Could you render every line of the items below as a Markdown table with the columns Row and Line, skipping blank lines and leaving the pictures out?

——————————

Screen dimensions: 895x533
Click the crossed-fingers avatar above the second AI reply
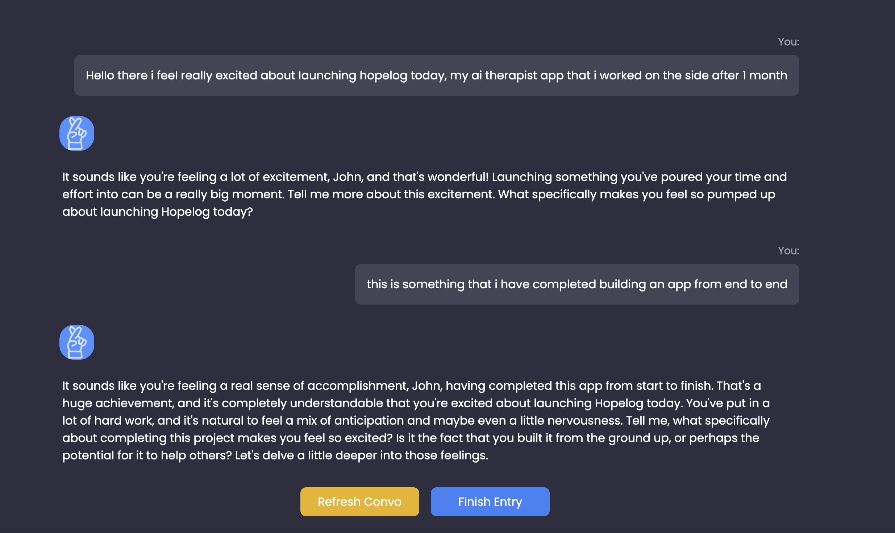tap(76, 342)
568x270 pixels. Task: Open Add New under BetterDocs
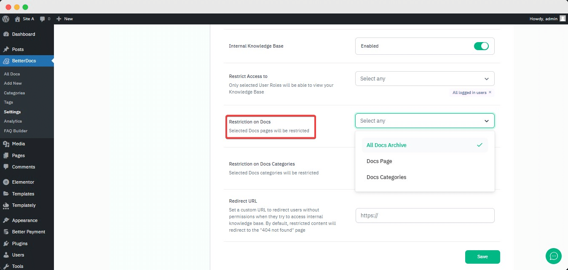(x=13, y=83)
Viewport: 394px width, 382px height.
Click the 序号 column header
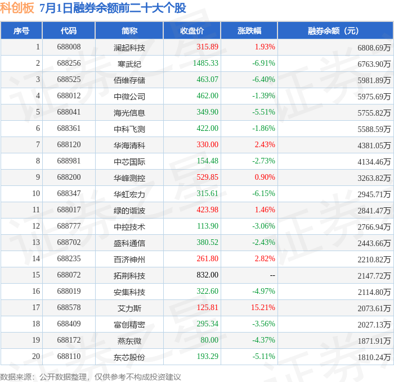[21, 30]
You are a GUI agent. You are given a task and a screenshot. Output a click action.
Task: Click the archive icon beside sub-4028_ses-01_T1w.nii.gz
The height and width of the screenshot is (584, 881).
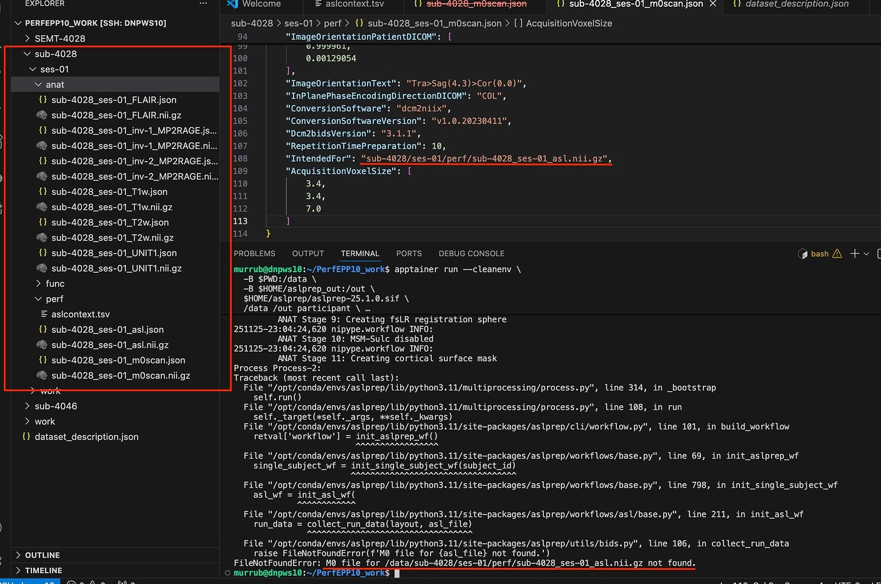(42, 206)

——————————

### SOLVED EXERCISE
| Row | Line |
|---|---|
| 1 | Screen dimensions: 895x533 |
| 2 | Click the crossed-fingers avatar above the second AI reply |
| 3 | tap(76, 342) |
| 4 | 568x270 pixels. Task: Open Add New under BetterDocs |
| 5 | (x=13, y=83) |
| 6 | Viewport: 394px width, 382px height. |
| 7 | Click the 序号 column header |
| 8 | [21, 30] |
| 9 | You are a GUI agent. You are given a task and a screenshot. Output a click action. |
| 10 | Task: Click the archive icon beside sub-4028_ses-01_T1w.nii.gz |
| 11 | The height and width of the screenshot is (584, 881). |
| 12 | (42, 206) |